His side are like most promoted teams in that they give no quarter and will battle for everything. But there is plenty of ability, both individually and collectively. Midfielders Luke Freeman and John Lundstram were excellent both going forward and helping out in defence, while Oliver McBurnie and Callum Robinson were a constant nuisance for Chelsea’s defence.
Lampard, rather surprisingly, made 1 change to the line up from last week. N’Golo Kante, Pedro and Reece James were still out with injuries, along with the long term absentees Ruben Loftus-Cheek, Callum Hudson-Odoi and Antonio Rudiger.
The manager decided to give 18 year old Fikayo Tomori his first start for the first team in place of Andreas Christensen, who moved to the substitute’s bench. His choice seemed doubly surprising due to Zouma and Christensen were just starting to form a partnership in central defence, and while The Blues were still conceding, throwing in such a young player is a brave move.
However the young Canadian acquitted himself very well, looking very composed, distributing the ball very well and using his speed to cover at the back.

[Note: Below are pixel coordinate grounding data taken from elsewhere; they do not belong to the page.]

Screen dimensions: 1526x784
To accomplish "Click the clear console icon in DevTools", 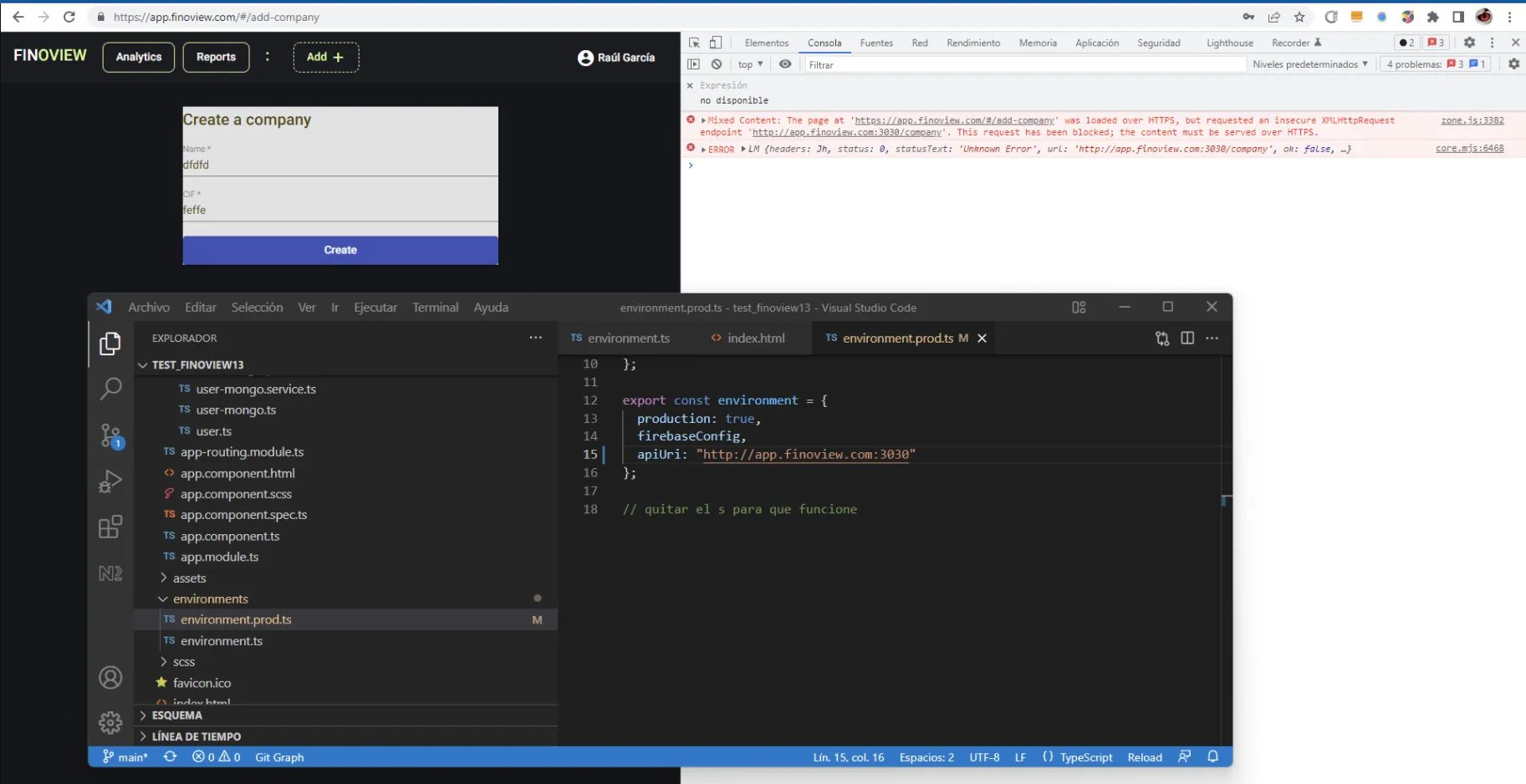I will tap(717, 64).
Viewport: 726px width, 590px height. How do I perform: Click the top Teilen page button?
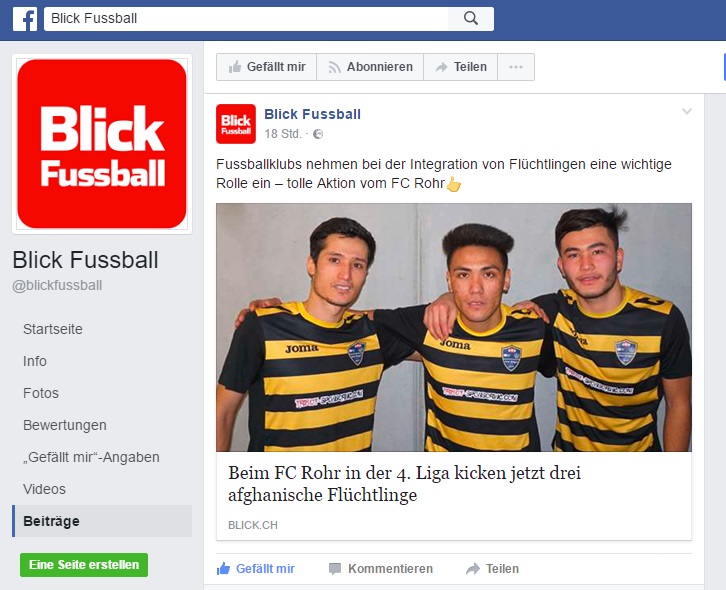461,67
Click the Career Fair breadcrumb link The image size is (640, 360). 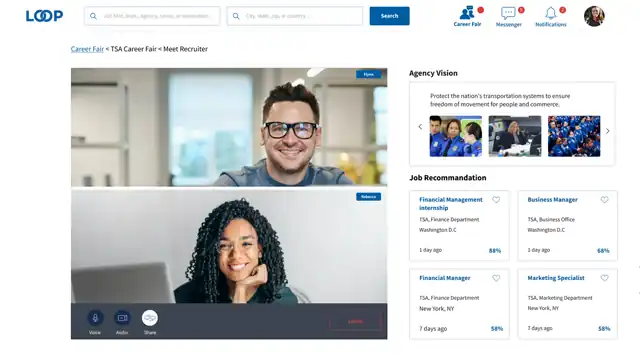pos(87,49)
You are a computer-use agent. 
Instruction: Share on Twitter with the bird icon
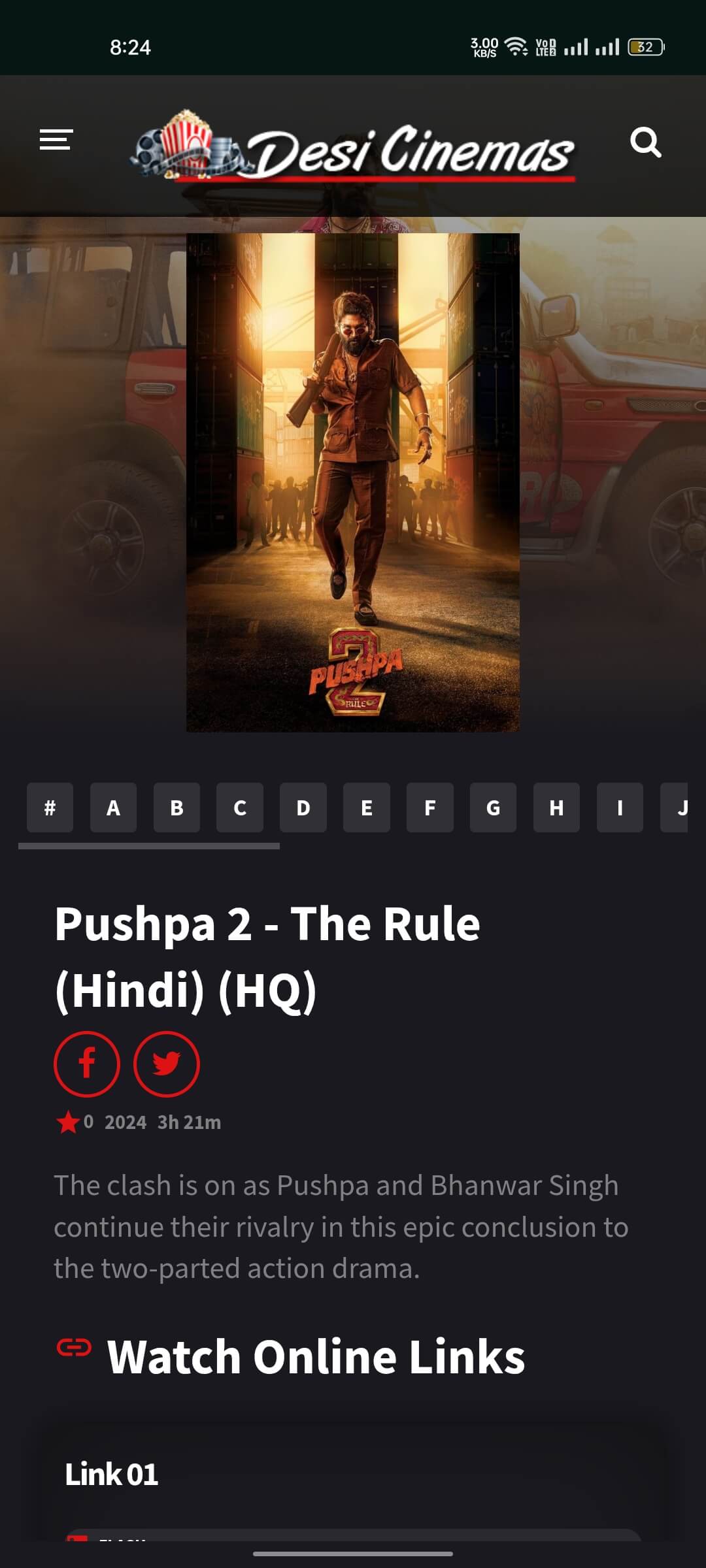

But surely this match would be more about Chelsea’s midfield and attack. With both sides playing variations of 4-3-3 formations, the match was more about skill, ability and aptitude.
And it was a first half that highlighted the differing fortunes of the club’s recently. The Blues edged the play, looking more dominant and threatening. The visitors did have their chances but squandered them, while Tammy Abraham matched his exploits at Norwich with 2 more finely taken goals.
Surely a 2-0 half time lead would be the foundation for The Blues to record back to back victories. But this is fast becoming a team that is gaining a reputation for not seeing out their advantage.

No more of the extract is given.